Written instruction —
Go through all the rows below and swap every "screenshot" for "capture", changing nothing else. Leave the pictures out of what you write back.
§ §
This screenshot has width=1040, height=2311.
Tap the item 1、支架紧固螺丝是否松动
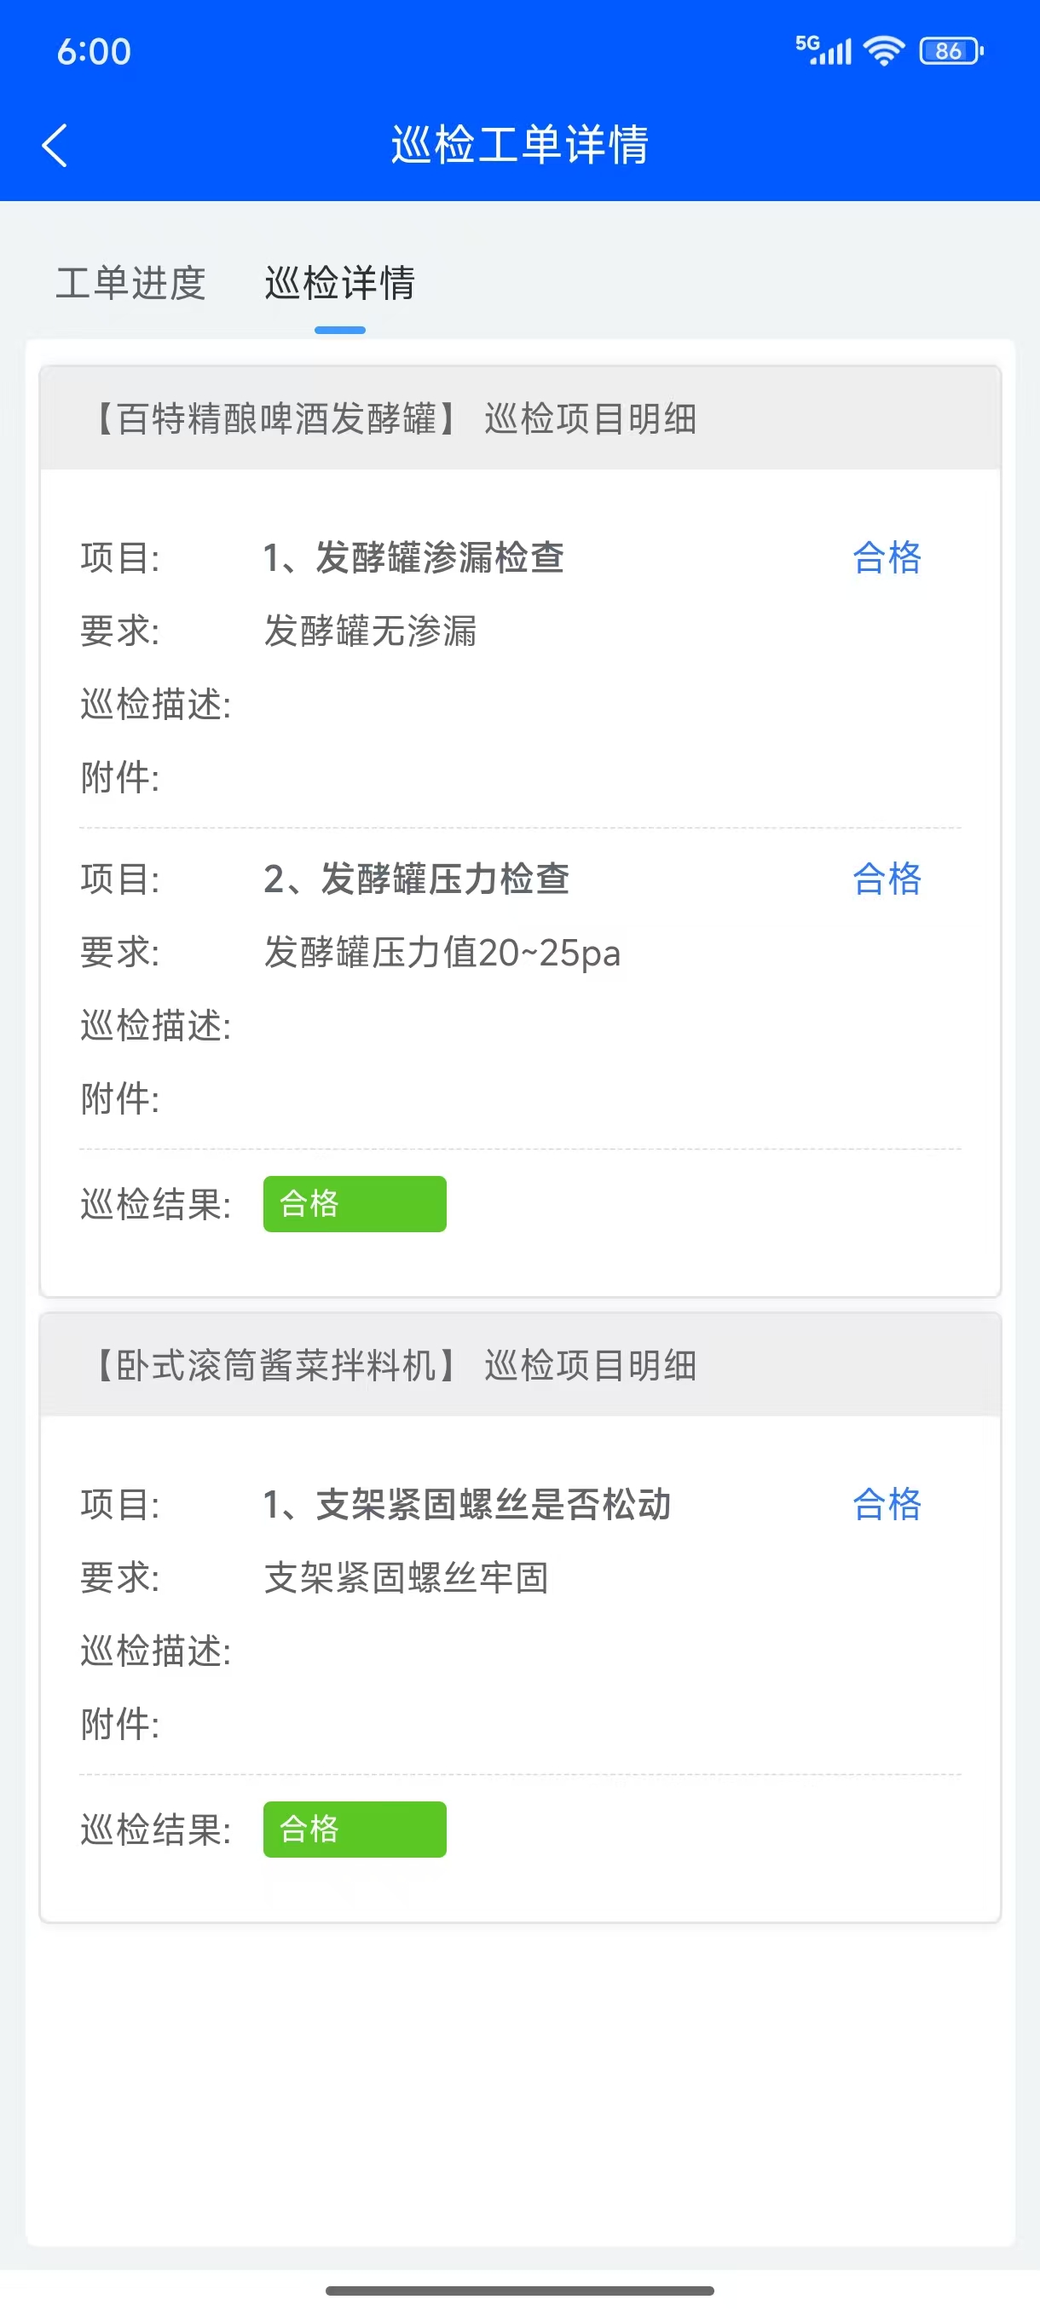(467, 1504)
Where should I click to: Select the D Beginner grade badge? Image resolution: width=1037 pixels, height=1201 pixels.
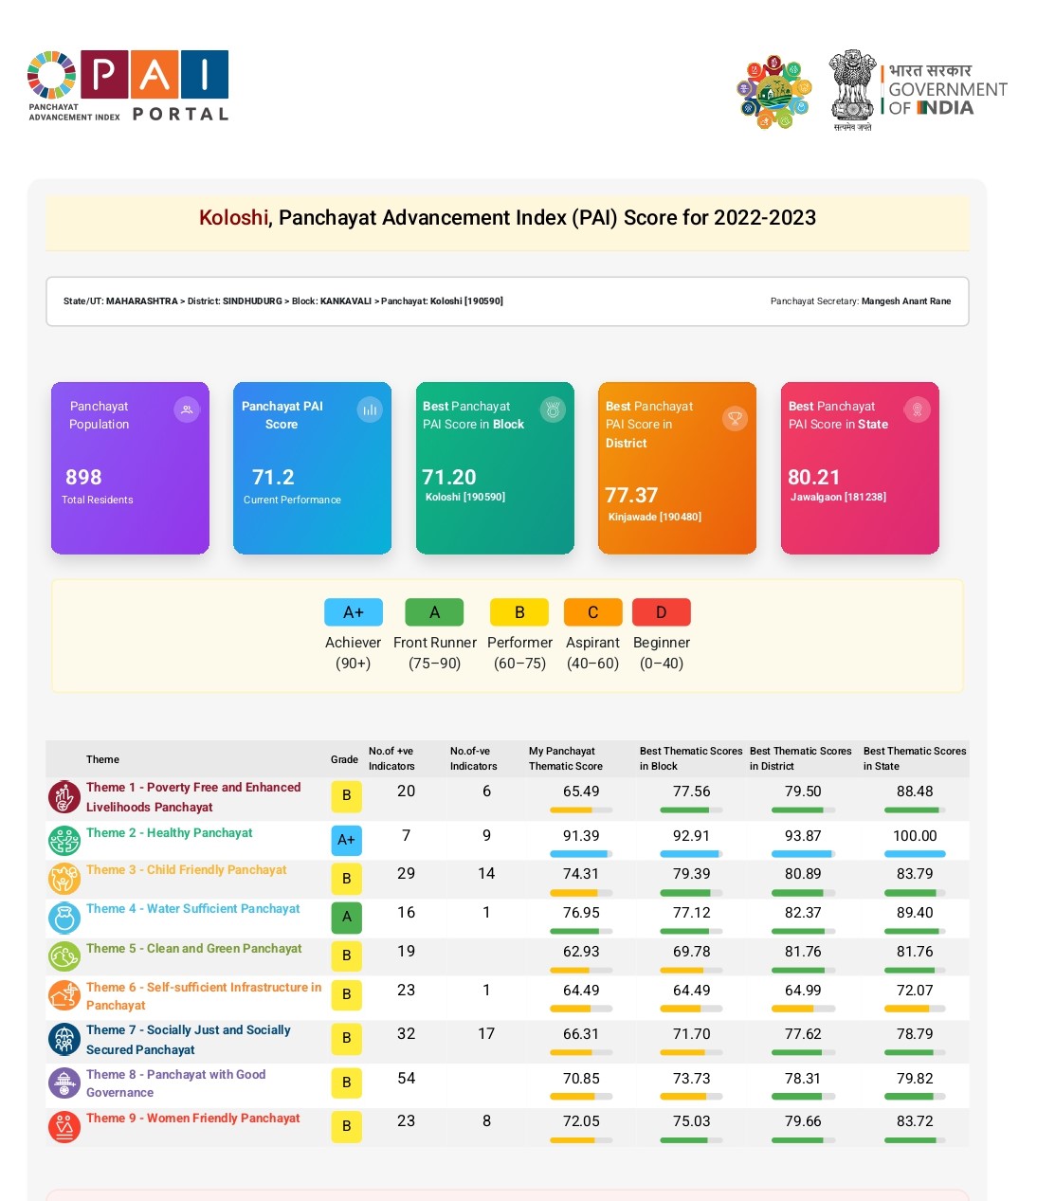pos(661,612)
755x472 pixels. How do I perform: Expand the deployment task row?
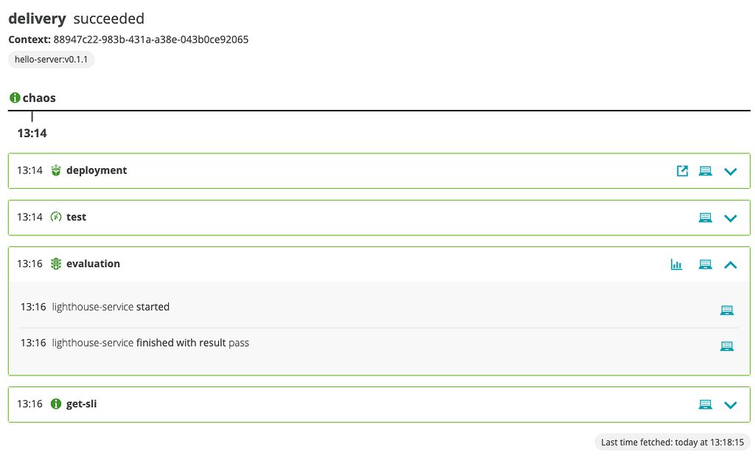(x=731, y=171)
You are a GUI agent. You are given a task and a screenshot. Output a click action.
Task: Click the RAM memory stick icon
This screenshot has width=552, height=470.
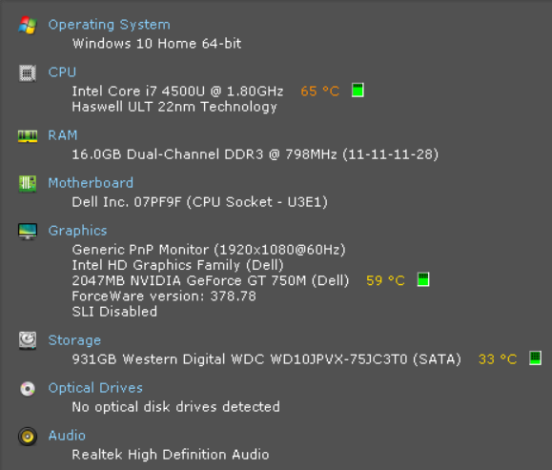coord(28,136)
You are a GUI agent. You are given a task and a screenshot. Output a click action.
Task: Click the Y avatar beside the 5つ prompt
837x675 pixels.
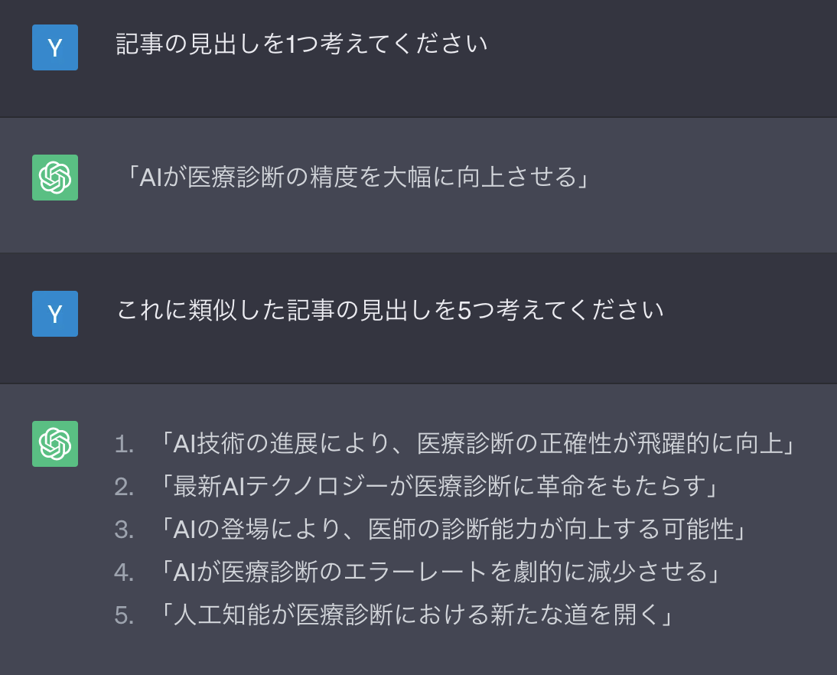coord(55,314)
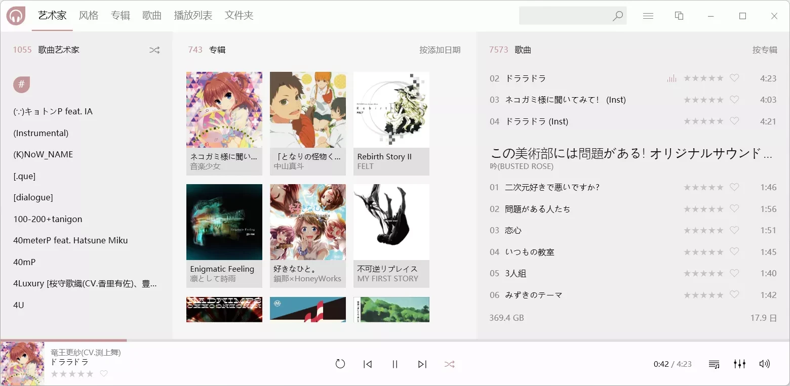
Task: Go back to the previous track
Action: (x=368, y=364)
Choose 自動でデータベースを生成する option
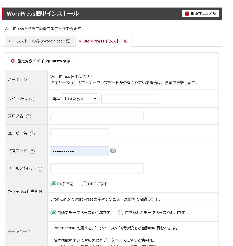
§ §
Correct result —
This capture has width=1040, height=2311.
Tap the item 1、支架紧固螺丝是否松动
(467, 1504)
Where should I click to: Select the D Beginner grade badge? Image resolution: width=1037 pixels, height=1201 pixels.
pos(661,612)
755x472 pixels. How do I perform: Expand the deployment task row?
(x=731, y=171)
You are a GUI agent. You are given a task and a capture. Output a click action.
Task: Click the RAM memory stick icon
This capture has width=552, height=470.
coord(28,136)
You are a GUI agent. You are given a task and a capture. Output a click action.
Task: Click the Y avatar beside the 5つ prompt
837x675 pixels.
coord(55,314)
Task: Go back to the previous track
Action: (x=368, y=364)
Choose 自動でデータベースを生成する option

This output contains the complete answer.